On Feb 7, 2010, at 11:09 PM, Pavel Skvazh wrote:

> As far as I can see it, the reason is fairly simple - all of this info
> is kept in memory and cleaned upon stoping the server. Is there any
> way to preserve it? I'm aware that debug URLs are only meant for
> development and not for production, still the interactive debug is too
> good to abandon it, so I rewrote some of the pylons error handling to
> make it display the regular 500 page to the user, but still create a
> interactive debug and send the link to it to the email.

To retain the state of the environment after a restart would require the 
ability to serialize the Python state. This is actually why Python web 
frameworks (unless using a C extension or Stackless Python, which allow for 
interpreter state serialization) can't use true continuations either.

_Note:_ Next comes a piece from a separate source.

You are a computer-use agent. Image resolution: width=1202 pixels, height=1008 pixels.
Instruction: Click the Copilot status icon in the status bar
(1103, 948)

Unless you're willing to use Stackless Python, and rewrite WebError to use its 
facilities to save the state of the Python interpreter, I'm afraid there's no 
way to resume stopped tracebacks that I'm aware of.

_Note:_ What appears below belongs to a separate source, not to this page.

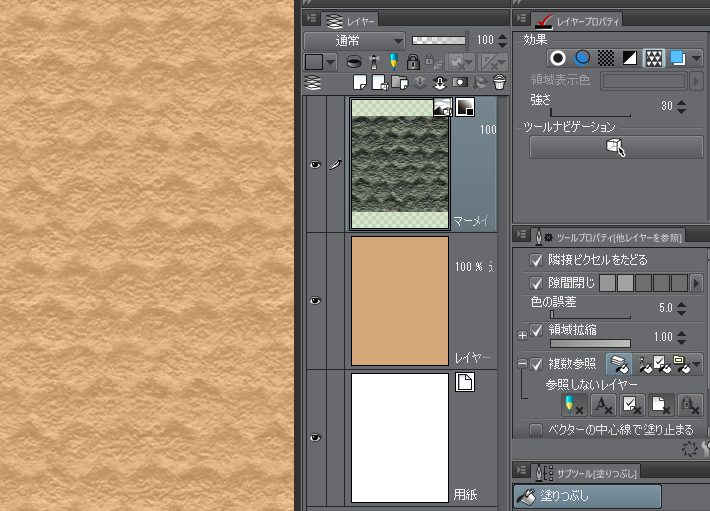Switch to the レイヤープロパティ tab
This screenshot has width=710, height=511.
579,19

Also, I'd suggest putting some security on the _debug URL's as well, relying 
purely on obscurity and hoping no one finds them isn't a very good idea. :)

Note that by default, I believe WebError holds on to about 20 debug sessions at 
a time before removing any of them (kind of vague on whether it removes them 
now that I think about it...), so depending on whats in the traceback scope 
your process may eat up quite a bit more ram.